▶ [What to do]
1. Return the portion of the txcutr package documentation from "Package 'txcutr'" up to and including "their corresponding sequences.".
2. Under what license is the txcutr package released, according to its documentation?
3. Continue the txcutr package documentation from its final line onward.

[Opening Exercise passage section]

Package 'txcutr'

Title: Transcriptome CUTteR
Description: Various mRNA sequencing library preparation methods generate sequencing reads specifically from the transcript ends. Analyses that focus on quantification of isoform usage from such data can be aided by using truncated versions of transcriptome annotations, both at the alignment or pseudo-alignment stage, as well as in downstream analysis. This package implements some convenience methods for readily generating such truncated annotations and their corresponding sequences.
Authors: Mervin Fansler [aut, cre]
Maintainer: Mervin Fansler <[email protected]>
License: GPL-3
Version: 1.13.0
Built: 2024-11-19 04:43:22 UTC
Source: https://github.com/bioc/txcutr

Help Index


Clip Transcript to Given Length

Description

Internal function for operating on individual GRanges, where ranges represent exons in a transcript. This is designed to be used in an *apply function over a GRangesList object.

Usage

.clipTranscript(gr, maxTxLength)

[Closing Exercise passage section]
[Opening Record set section]

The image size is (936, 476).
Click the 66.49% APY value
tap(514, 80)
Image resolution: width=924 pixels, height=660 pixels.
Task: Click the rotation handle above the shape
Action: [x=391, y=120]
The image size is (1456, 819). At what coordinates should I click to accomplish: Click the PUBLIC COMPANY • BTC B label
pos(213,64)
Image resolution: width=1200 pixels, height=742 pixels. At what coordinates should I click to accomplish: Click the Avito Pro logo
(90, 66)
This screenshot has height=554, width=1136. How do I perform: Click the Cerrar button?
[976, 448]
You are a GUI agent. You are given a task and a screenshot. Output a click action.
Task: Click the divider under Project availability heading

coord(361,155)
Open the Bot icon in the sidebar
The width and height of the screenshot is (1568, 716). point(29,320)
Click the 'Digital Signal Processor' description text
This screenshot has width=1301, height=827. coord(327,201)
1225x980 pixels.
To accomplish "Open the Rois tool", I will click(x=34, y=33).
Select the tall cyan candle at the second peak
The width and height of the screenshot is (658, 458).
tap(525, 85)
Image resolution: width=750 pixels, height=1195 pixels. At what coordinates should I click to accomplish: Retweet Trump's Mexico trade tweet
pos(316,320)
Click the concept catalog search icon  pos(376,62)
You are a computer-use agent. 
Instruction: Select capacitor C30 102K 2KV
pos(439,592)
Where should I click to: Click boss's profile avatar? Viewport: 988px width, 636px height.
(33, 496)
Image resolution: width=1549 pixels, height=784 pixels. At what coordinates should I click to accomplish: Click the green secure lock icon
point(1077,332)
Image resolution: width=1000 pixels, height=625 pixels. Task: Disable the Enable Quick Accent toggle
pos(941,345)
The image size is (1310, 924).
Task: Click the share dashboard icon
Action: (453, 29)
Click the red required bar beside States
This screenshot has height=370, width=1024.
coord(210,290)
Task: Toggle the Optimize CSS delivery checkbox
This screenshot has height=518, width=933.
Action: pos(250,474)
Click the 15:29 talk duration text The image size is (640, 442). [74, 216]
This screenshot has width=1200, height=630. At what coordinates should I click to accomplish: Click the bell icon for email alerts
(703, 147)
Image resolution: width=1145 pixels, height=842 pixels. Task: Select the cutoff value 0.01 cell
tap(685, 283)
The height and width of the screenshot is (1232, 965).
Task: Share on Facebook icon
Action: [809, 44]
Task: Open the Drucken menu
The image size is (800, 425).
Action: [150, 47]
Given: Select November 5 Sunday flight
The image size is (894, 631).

[Closing Record set section]

▶ [Answers for the tasks]
1.
Package 'txcutr'

Title: Transcriptome CUTteR
Description: Various mRNA sequencing library preparation methods generate sequencing reads specifically from the transcript ends. Analyses that focus on quantification of isoform usage from such data can be aided by using truncated versions of transcriptome annotations, both at the alignment or pseudo-alignment stage, as well as in downstream analysis. This package implements some convenience methods for readily generating such truncated annotations and their corresponding sequences.

2. GPL-3

3.
Arguments

gr

a GRanges object

maxTxLength

a positive integer

Value

the clipped GRanges object


Convert GRanges to Single Range

Description

Convert GRanges to Single Range

Usage

.fillReduce(gr, validate = TRUE)

Arguments

gr

a GRanges with ranges to be merged.

validate

logical determining whether entries should be checked for compatible seqnames and strands.

Details

The validation assumes seqnames and strand are Rle objects.

Value

GRanges with single interval


Efficient Metadata Columns Mutation

Description

Efficient Metadata Columns Mutation

Usage

## S4 method for signature 'CompressedGRangesList'
.mutateEach(grl, ...)

Arguments

grl

a CompressedGRangesList

...

named list of vectors to insert as metadata columns on each element GRanges. Each vector length must match the length of the GRangesList.

Value

a CompressedGRangesList with all element GRanges updated with supplied metadata columns


Propagate Transcript Merge Map

Description

Propagate Transcript Merge Map

Usage

.propagateMap(df, MAXITERS = 1000)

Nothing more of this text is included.